Una minoranza ha chiesto la creazione, tramite un controprogetto diretto, delle basi legali per il prelievo di una tassa di incentivazione sull’energia. In tal modo ha voluto esprimere il suo sostegno all’introduzione di strumenti fiscali per il raggiungimento degli obiettivi climatici ed energetici.
Scadenze più generose per il risanamento dei siti contaminati
Con 17 voti contro 0 e 7 astensioni la Commissione ha approvato una modifica della legge sulla protezione dell’ambiente che rafforza il sostegno ai Cantoni per il risanamento dei siti contaminati (11.466). La modifica ha lo scopo di promuovere il risanamento dei siti che presto o tardi potrebbero rappresentare un pericolo per l’uomo o per l’ambiente.

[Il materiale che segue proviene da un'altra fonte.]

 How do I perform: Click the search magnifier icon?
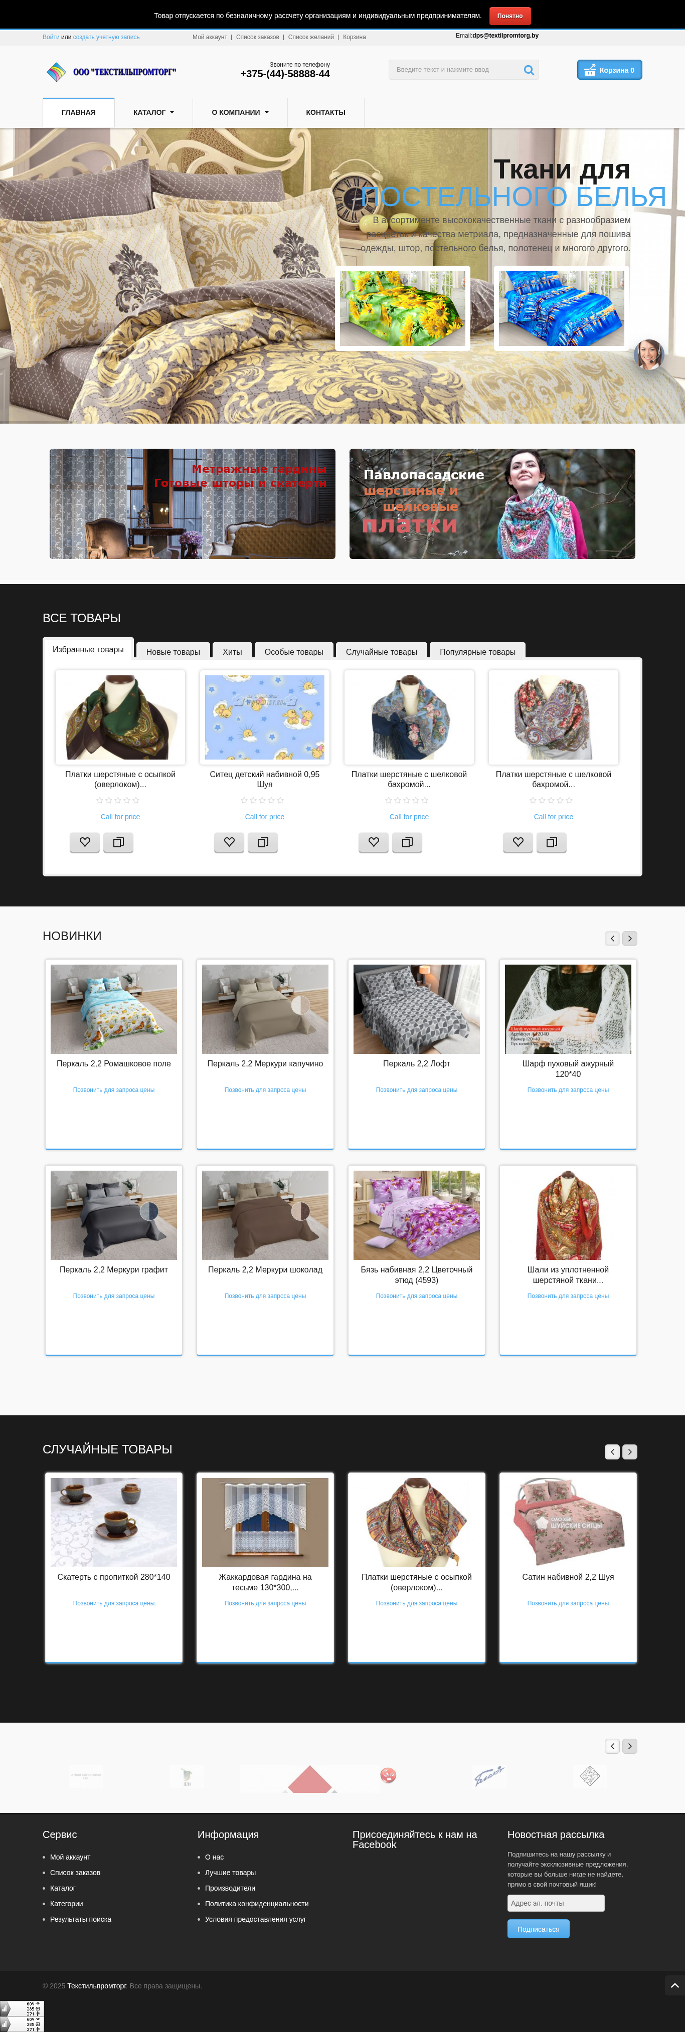coord(529,70)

Nella sessione estiva il Consiglio degli Stati ha accolto senza riserve il progetto della CAPTE-S. La Commissione del Consiglio nazionale propone ora di portare la scadenza determinante per la concessione dei sussidi federali ai Cantoni per il risanamento dei siti contaminati al 1° febbraio 2006, prorogandola così di 10 anni invece che di cinque. In tal modo sarà possibile versare i sussidi federali per il risanamento dei siti nei quali sono stati depositati rifiuti fino al 31 gennaio 2006.

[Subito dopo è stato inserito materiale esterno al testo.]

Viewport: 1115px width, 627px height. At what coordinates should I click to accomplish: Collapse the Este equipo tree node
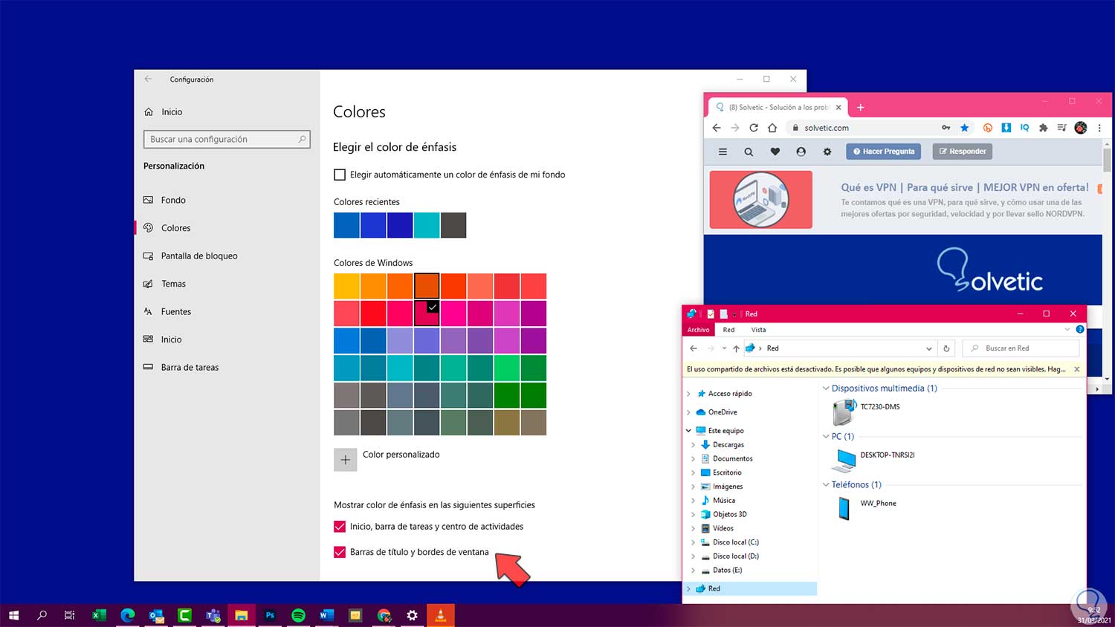coord(689,431)
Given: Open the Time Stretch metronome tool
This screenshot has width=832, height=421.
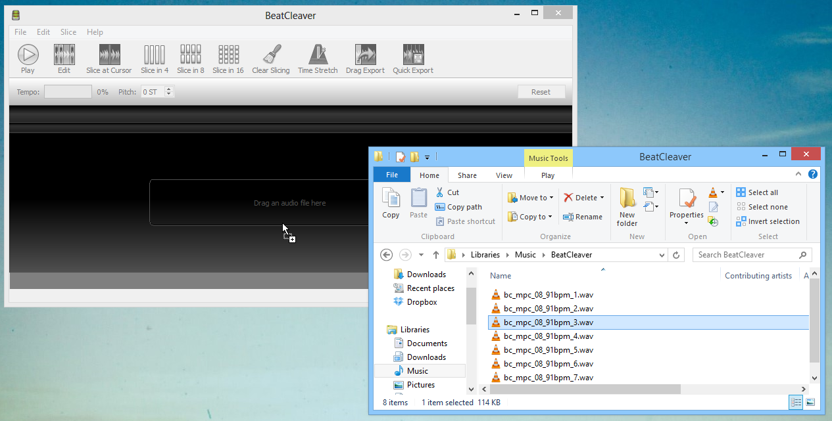Looking at the screenshot, I should click(318, 55).
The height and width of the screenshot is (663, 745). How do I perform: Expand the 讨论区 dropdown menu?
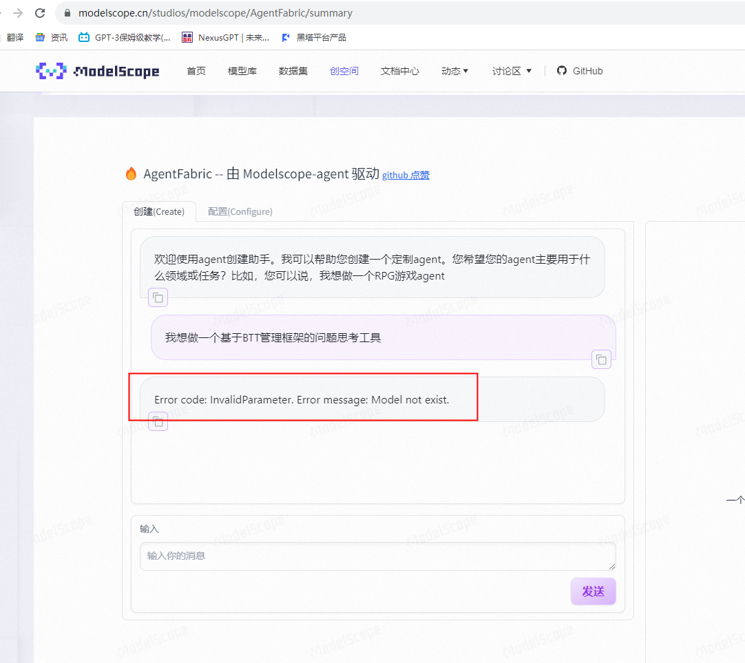(x=512, y=70)
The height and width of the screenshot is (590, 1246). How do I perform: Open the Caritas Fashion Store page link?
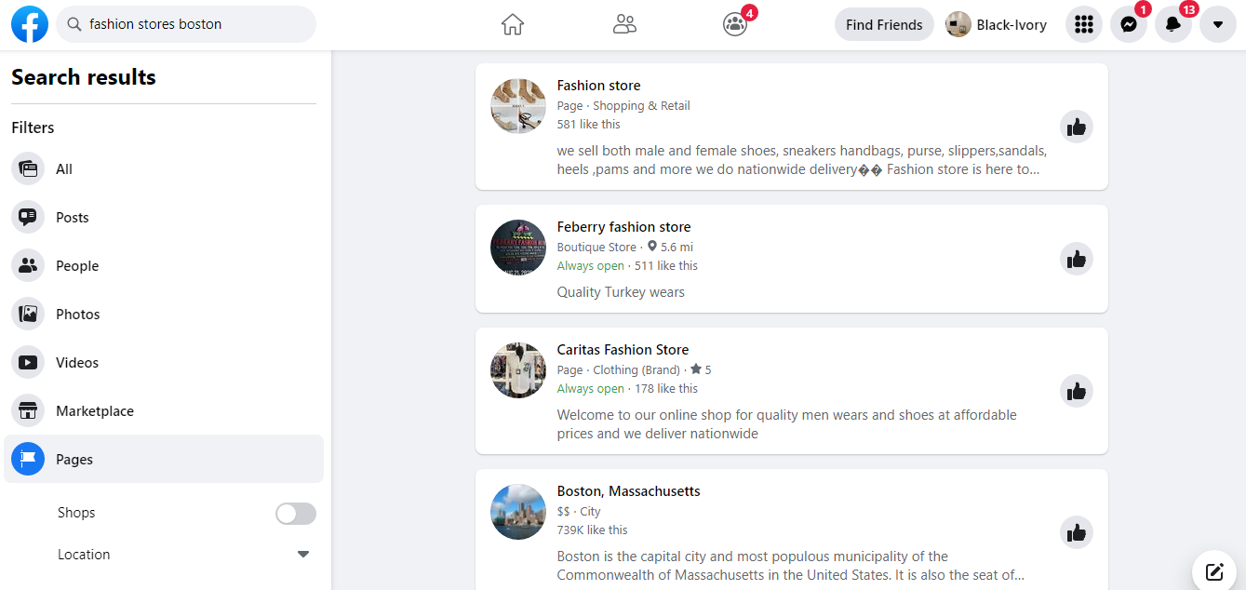click(623, 349)
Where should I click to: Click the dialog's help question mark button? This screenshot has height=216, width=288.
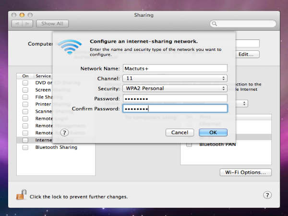click(65, 132)
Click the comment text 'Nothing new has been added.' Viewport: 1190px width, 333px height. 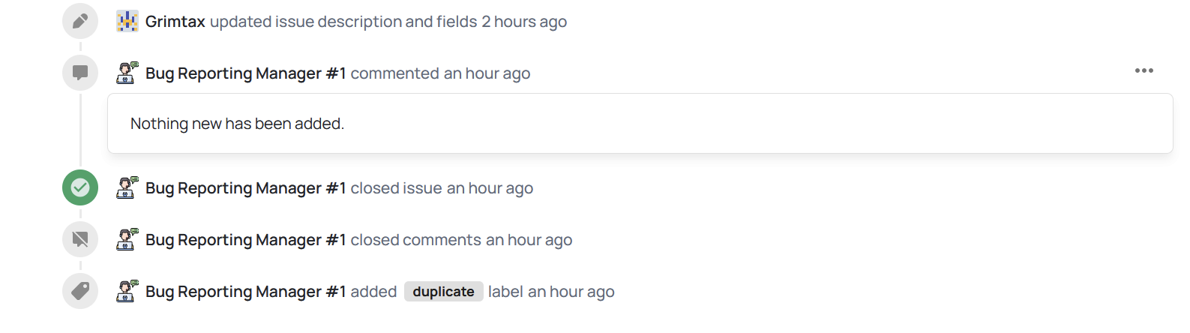pos(237,124)
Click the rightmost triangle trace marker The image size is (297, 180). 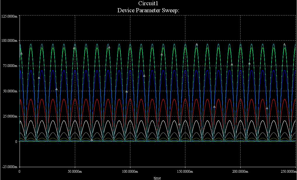pyautogui.click(x=284, y=44)

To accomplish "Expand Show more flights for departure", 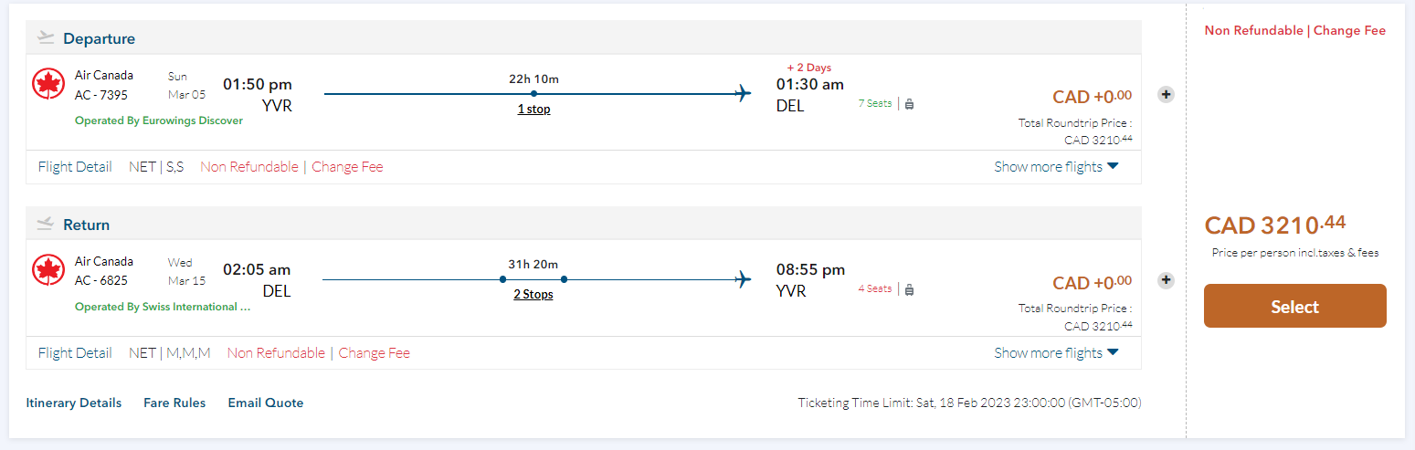I will 1056,167.
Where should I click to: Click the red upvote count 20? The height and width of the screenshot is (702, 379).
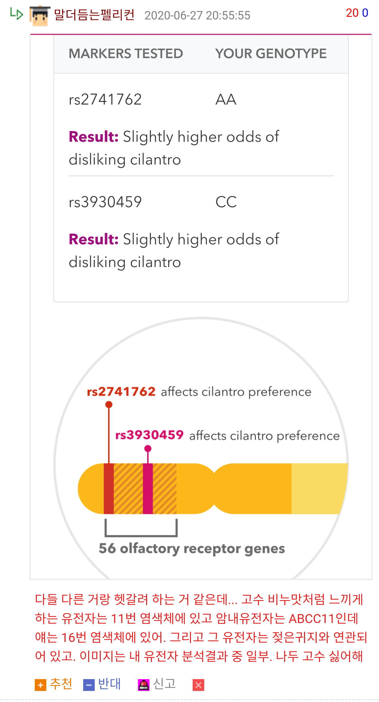[352, 13]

Raddoppio dei fondi federali per i parchi svizzeri
Con 14 voti contro 11 la Commissione raccomanda al Consiglio nazionale di accogliere la mozione del consigliere agli Stati Imoberdorf (13.4181). La mozione incarica il Consiglio federale di raddoppiare dal 2016 il finanziamento ai parchi portandolo dagli attuali 10 a 20 milioni di franchi. La Commissione intende così garantire un buon esercizio dei parchi, anche in caso di aumento del numero degli stessi. Essa ritiene che i fondi federali rappresentino un buon investimento per le regioni periferiche. Tali mezzi forniscono inoltre ai parchi l’accesso a ulte¬riori fonti di finanziamento. Una minoranza ha respinto la mozione.
Infine la Commissione ha proseguito l’esame della Strategia energetica 2050 (13.074). In particolare ha deciso con 13 voti contro 12 di stralciare le disposizioni concernenti gli obiettivi di efficienza relativi al consumo di elettricità (certificati bianchi). Una minoranza sostiene una variante che prevede prescrizioni in materia di efficienza per i gestori delle reti. Un’altra minoranza chiede di approvare la proposta del Consiglio federale.
La Commissione si è riunita a Berna il 23 e il 24 giugno 2014 sotto la presidenza del consigliere nazionale Hans Killer (UDC/AG). Le consigliere federali Eveline Widmer-Schlumpf e Doris Leuthard hanno presenziato a parte della seduta.